Requirement
Aside from the pictures, copy the listing exactly.

Input data
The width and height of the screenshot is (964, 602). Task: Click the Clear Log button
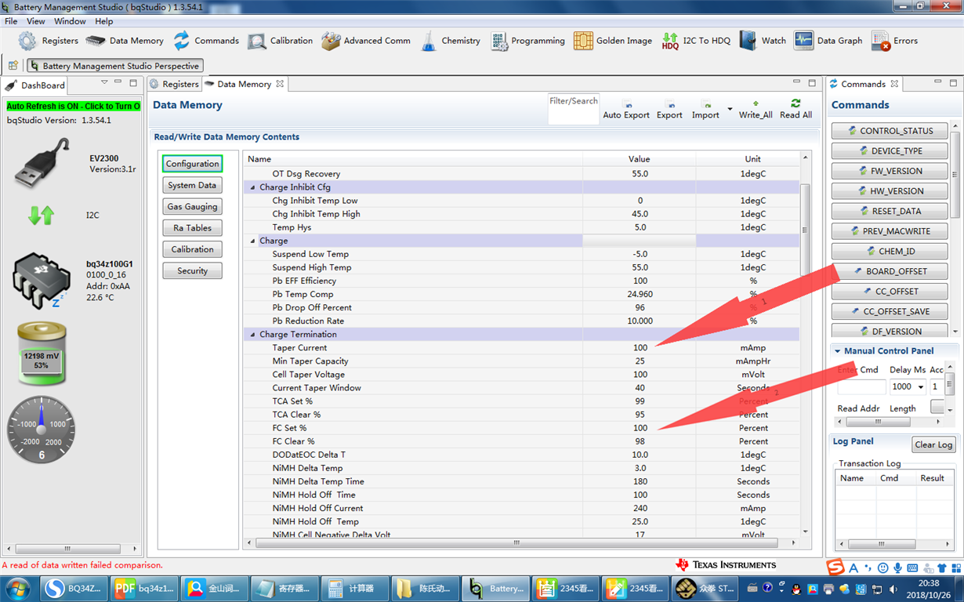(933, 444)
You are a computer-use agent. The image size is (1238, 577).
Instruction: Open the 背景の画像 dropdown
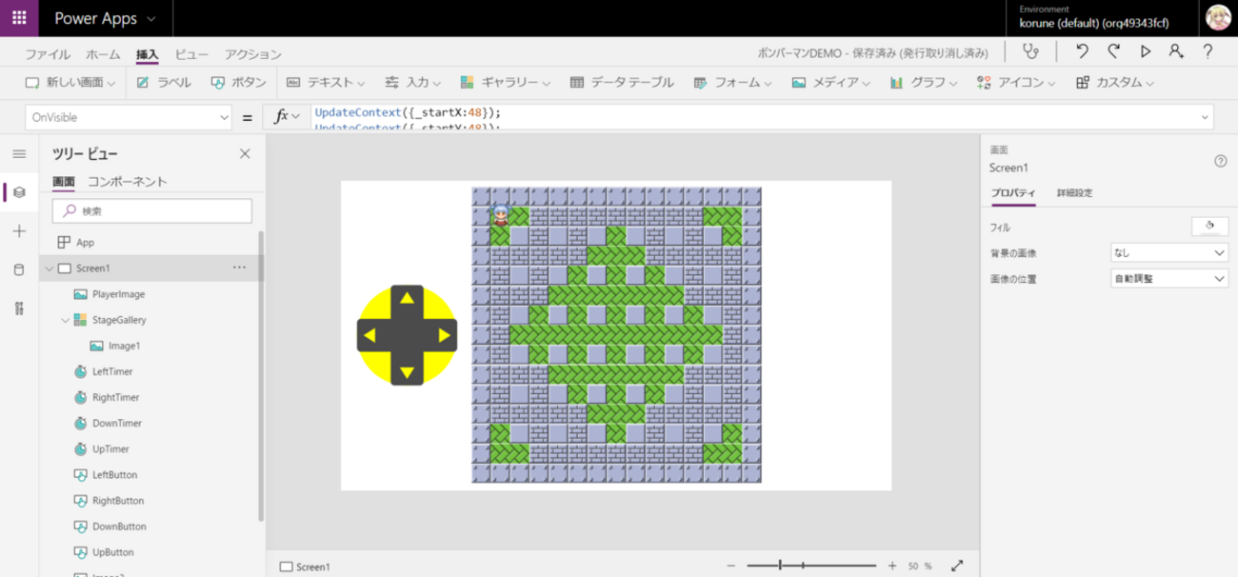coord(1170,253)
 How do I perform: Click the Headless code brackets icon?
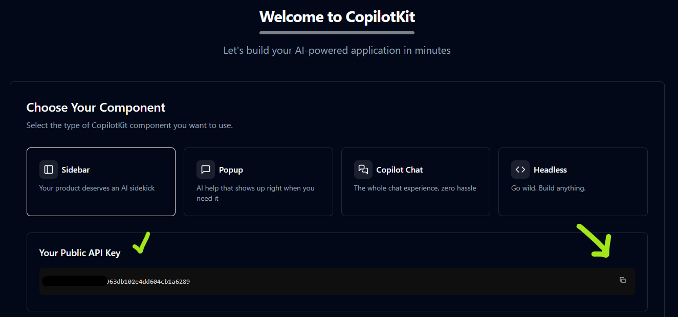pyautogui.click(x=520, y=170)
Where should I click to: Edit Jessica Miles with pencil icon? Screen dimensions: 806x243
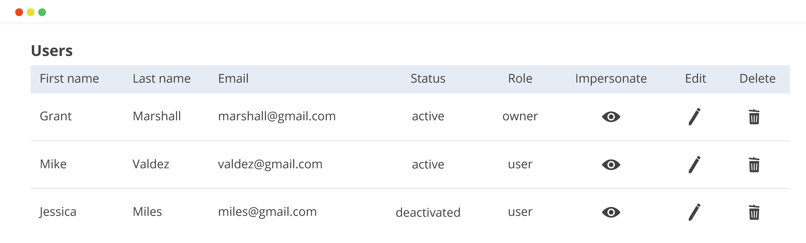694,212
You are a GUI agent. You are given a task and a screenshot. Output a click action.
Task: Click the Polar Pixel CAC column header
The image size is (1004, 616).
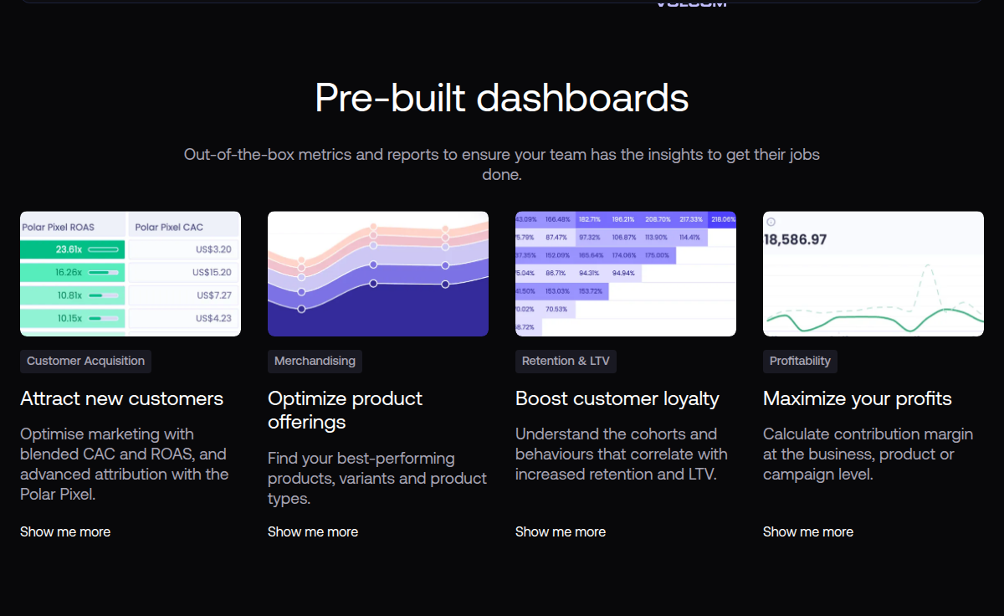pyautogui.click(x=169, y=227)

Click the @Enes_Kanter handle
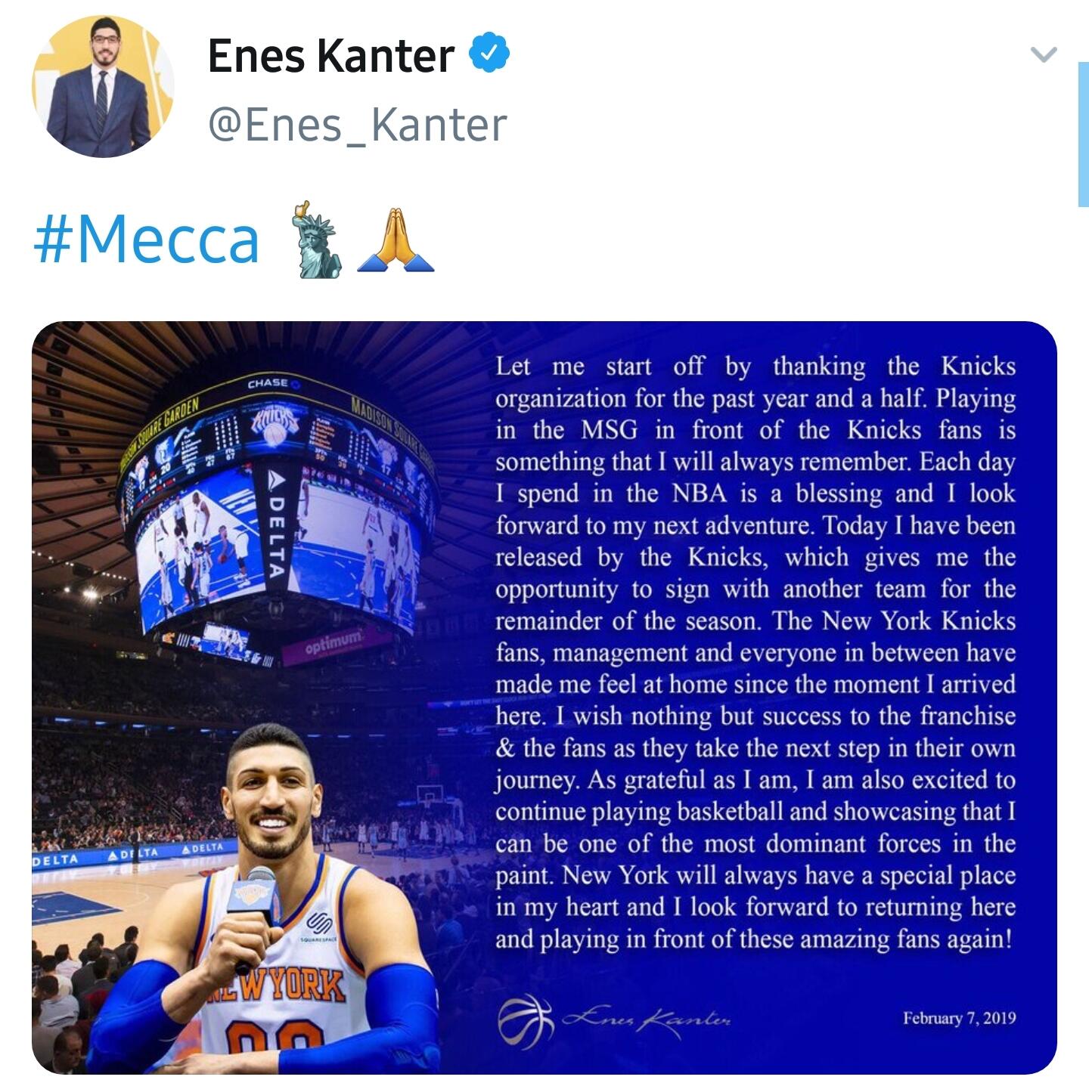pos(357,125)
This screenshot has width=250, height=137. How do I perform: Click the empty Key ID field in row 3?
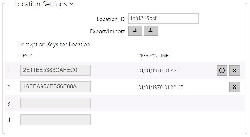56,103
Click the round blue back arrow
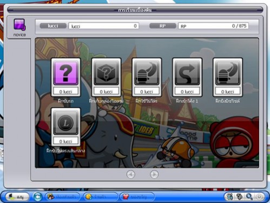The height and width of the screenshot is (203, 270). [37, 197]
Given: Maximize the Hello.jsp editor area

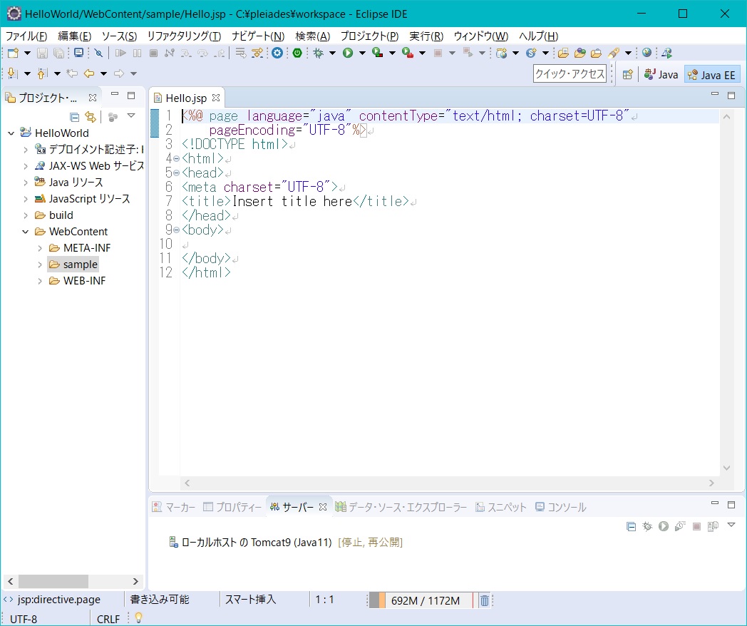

Response to the exercise
The width and height of the screenshot is (964, 602). Task: Click the Clear Log button
(933, 444)
You are a computer-use agent. The image size is (1238, 577).
Instruction: Open the 背景の画像 dropdown
coord(1170,253)
 How do I perform: Click the Headless code brackets icon?
pyautogui.click(x=520, y=170)
Where should I click to: Edit Jessica Miles with pencil icon? Screen dimensions: 806x243
694,212
You are a GUI agent. You are given a task and a screenshot. Output a click action.
Task: Click the Polar Pixel CAC column header
The image size is (1004, 616).
pyautogui.click(x=169, y=227)

Click the @Enes_Kanter handle
pos(357,125)
This screenshot has width=250, height=137. How do I perform: Click the empty Key ID field in row 3?
56,103
Click the round blue back arrow
The height and width of the screenshot is (203, 270). [37, 197]
Given: Maximize the Hello.jsp editor area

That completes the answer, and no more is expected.